### 課題 1
下のデータの行のうち、「Open the 23 commits link」を含む行から「pyautogui.click(x=848, y=38)」を含む行まで（両端を含む）を、1行を1つの文字列とするJSONのリストにしてください。空行は入れません。
★ ★ ★ ★ ★ ★ ★
酒井敏郎さん 東京都生まれ、千葉県育ち。宿は2004年開業。高校時代はキャンディーズの大ファンだったが、解散宣言を日比谷野外音楽堂の最前列で聞き大ショックを受ける。宿には自分でレストア(復活)したオートバイが飾られており、場所、時間、お金の条件がそろえば、車のレストアもしてみたいと思っている。

バイクとキャンディーズに染まった青春時代を経て車メーカーのメカニックに。「天職」とも思える仕事で、海外ラリーにも参加する機会を得るなど充実した日々を過ごしていたが、ある宿主との会話をきっかけにとほ宿の宿主に転身。車やレースに関する話題は尽きないが、近隣の穴場にも詳しく、車にまったく興味のない人でも富良野・美瑛観光の拠点として楽しく過ごせる。

子どものころから車好き

初の北海道上陸は友達とのツーリングで

 

―このオートバイは模型ですか?

 

酒井

本物だよ、乗れるよ。ホンダのシティという車のオプションで売られていたモトコンポっていうバイク。ボロボロだったものを譲ってもらって自分できれいにつくりなおしたの。
★ ★ ★ ★ ★ ★ ★
### 課題 2
上の酒井敏郎さんの紹介文に出てくる都道府県名を、出てくる順にすべて挙げてください。

[データの行]
★ ★ ★ ★ ★ ★ ★
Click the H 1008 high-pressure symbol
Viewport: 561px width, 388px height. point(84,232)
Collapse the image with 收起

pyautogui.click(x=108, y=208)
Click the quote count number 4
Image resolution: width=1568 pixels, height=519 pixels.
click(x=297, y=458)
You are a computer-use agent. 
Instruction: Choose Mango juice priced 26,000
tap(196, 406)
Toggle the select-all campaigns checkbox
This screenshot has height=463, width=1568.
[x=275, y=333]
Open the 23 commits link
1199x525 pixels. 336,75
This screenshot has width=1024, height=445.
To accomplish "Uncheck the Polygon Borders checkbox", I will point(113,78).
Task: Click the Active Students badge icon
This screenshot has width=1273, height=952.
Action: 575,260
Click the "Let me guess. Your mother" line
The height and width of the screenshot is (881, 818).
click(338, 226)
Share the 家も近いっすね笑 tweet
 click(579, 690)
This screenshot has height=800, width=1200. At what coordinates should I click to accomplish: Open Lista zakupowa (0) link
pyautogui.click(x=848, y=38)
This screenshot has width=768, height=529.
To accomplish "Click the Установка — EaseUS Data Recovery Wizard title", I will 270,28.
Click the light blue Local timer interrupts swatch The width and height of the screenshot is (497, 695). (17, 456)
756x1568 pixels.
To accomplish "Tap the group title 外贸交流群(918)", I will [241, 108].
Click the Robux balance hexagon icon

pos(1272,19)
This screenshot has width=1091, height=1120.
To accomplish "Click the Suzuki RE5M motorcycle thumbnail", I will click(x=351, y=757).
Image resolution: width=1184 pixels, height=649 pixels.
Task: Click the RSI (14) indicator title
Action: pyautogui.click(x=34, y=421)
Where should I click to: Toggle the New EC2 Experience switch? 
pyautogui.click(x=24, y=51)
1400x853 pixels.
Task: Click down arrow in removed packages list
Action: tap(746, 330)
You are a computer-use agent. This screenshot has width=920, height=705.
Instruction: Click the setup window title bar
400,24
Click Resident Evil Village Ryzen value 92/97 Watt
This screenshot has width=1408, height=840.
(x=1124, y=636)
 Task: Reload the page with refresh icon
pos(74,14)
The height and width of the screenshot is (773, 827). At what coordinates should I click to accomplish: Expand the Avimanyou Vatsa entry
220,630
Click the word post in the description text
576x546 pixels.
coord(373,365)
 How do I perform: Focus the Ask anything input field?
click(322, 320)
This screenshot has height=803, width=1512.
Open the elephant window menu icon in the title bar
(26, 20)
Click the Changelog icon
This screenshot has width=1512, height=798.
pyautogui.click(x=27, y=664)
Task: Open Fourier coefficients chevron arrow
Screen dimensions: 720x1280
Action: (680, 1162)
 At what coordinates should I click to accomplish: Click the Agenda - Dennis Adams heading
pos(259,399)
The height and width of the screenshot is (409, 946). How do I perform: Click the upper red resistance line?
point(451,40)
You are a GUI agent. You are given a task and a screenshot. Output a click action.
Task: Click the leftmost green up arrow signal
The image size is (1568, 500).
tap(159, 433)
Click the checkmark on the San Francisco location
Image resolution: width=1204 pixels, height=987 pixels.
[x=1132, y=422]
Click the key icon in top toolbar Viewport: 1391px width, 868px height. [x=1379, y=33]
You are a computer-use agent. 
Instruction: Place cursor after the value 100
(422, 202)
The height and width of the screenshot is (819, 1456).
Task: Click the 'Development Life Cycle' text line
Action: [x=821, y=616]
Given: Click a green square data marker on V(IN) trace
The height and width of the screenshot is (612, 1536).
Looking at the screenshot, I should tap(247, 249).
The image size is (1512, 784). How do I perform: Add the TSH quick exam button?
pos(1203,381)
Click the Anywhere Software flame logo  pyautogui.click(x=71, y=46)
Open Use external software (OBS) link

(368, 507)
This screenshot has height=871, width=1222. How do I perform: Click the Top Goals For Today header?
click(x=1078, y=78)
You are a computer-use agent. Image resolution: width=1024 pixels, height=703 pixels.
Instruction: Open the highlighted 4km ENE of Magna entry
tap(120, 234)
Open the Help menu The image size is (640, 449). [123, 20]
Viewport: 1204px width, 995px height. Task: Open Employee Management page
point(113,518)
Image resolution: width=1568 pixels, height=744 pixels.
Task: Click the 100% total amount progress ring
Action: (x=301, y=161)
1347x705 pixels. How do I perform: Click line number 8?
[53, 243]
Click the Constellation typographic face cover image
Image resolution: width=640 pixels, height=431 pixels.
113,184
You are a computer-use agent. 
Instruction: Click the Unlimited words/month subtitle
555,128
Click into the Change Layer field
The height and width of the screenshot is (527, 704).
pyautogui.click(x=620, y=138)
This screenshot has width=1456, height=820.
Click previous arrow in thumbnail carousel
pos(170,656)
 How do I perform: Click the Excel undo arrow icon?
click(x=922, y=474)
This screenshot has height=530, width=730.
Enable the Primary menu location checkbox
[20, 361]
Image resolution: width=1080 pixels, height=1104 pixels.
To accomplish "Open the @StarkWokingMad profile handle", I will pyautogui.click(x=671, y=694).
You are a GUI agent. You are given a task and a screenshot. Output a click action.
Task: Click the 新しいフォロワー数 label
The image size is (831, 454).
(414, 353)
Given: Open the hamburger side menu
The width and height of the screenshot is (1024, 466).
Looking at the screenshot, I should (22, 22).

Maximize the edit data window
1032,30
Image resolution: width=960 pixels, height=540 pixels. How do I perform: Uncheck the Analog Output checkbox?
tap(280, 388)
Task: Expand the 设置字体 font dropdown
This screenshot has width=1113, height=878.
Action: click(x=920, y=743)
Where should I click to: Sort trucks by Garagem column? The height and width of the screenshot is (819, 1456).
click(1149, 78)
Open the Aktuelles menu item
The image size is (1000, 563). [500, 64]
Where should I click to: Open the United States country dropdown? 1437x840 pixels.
★ ★ ★ ★ ★ ★ ★
### 解答 1
[
  "Open the 23 commits link",
  "1199x525 pixels. 336,75",
  "This screenshot has width=1024, height=445.",
  "To accomplish \"Uncheck the Polygon Borders checkbox\", I will point(113,78).",
  "Task: Click the Active Students badge icon",
  "This screenshot has width=1273, height=952.",
  "Action: 575,260",
  "Click the \"Let me guess. Your mother\" line",
  "The height and width of the screenshot is (881, 818).",
  "click(338, 226)",
  "Share the 家も近いっすね笑 tweet",
  " click(579, 690)",
  "This screenshot has height=800, width=1200. At what coordinates should I click to accomplish: Open Lista zakupowa (0) link",
  "pyautogui.click(x=848, y=38)"
]

### 解答 2
東京都、千葉県、北海道